習慣化について何度も何度も書いている。なぜならば、習慣化について反復して書くことでもっと習慣化について気にするようになり、さらに実践したいと思えるようになるからだ。例えば、ホチキスの針を補充するような小さな習慣でも、それが必要なことであれば(つまりしばしばホチキス針が切れて困るといった事態が生じるようであれば)重要な習慣となる。なお、このホチキス針の例は些細な作業の例として作家のティム・フェリスがよく引き合いに出すものでもある。

= = = = =

習慣化についての文章で、ホチキスの針の例を些細な作業の例としてよく引き合いに出す作家の名前を答えてください。 この後のリストは参照しなくてかまいません。

参考資料:
= = = = =

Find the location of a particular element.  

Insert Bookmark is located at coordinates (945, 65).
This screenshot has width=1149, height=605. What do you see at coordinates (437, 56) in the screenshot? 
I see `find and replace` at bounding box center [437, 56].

= = = = =

回答: ティム・フェリスです。